Daher sei es nötig, „dass wir darüber Bescheid wissen“ ist Pichler überzeugt. Ärzte sollten „offen für diese Themen“ sein, er könne sich auch ein spezielles Studienmodul vorstellen.
Wobei er betont, dass immer der „kritische Blick“ aus der Perspektive der medizinischen Wissenschaft, die „super Fortschritte macht“, nötig sei. Auch wenn er als Christ an Wunder glaube, seien doch Berichte darüber immer skeptisch zu hinterfragen: Waren die Menschen, über deren wunderbare Heilung berichtet werde, tatsächlich krank? Gibt es wirklich keine plausible, medizinische Erklärung für die Gesundung? Auch die katholische Kirche verlange ja Untersuchungen von unabhängigen Ärzten, bevor sie eine Wunder-„Heilung“, wie sie etwa Bedingung für eine „Heilig“-Sprechung (sic!) sei, anerkenne.
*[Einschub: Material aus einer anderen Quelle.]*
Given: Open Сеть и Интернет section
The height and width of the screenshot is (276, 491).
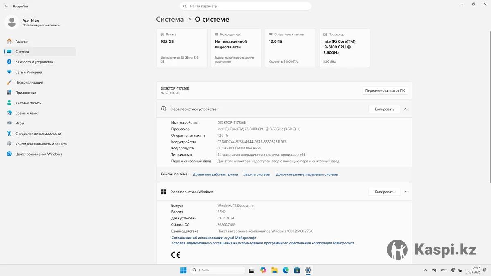Looking at the screenshot, I should [x=29, y=72].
In seiner Diplomarbeit hat er es so formuliert: „Während der wissenschaftliche Blick auf der einen Seite nicht getrübt werden darf, steht dem gegenüber die Grenze des Machbaren, die unheilbare Todeserkrankung, der Punkt, an welchem die Hoffnung auf Heilung durch analytische Wissenschaft langsam blasser wird und Glaube und Religion dem Menschen helfen, sein Schicksal zu ertragen.“
Skepsis
Bei den Grazer Fortbildungstagen hat Richard Pichler großes Interesse bei den Kolleginnen und Kollegen erfahren: „Es gab sehr viele Rückfragen.“ Skepsis gehöre dazu.
Als er sich nach dem Medizinstudium dazu entschloss, zusätzlich ein Theologiestudium zu beginnen, sei er aber auch auf Unverständnis gestoßen, aber auch auf Menschen, die den „positiven Wert“ gesehen hätten.
Irremachen lässt er sich jedenfalls nicht: „Es ist ein großer Schatz, wenn man als Behandler nicht nur den Blick auf das Organische hat, sondern auch auf das, was im Verborgenen liegt“. Worauf er sich konzentrieren wird, soll sich bald entscheiden.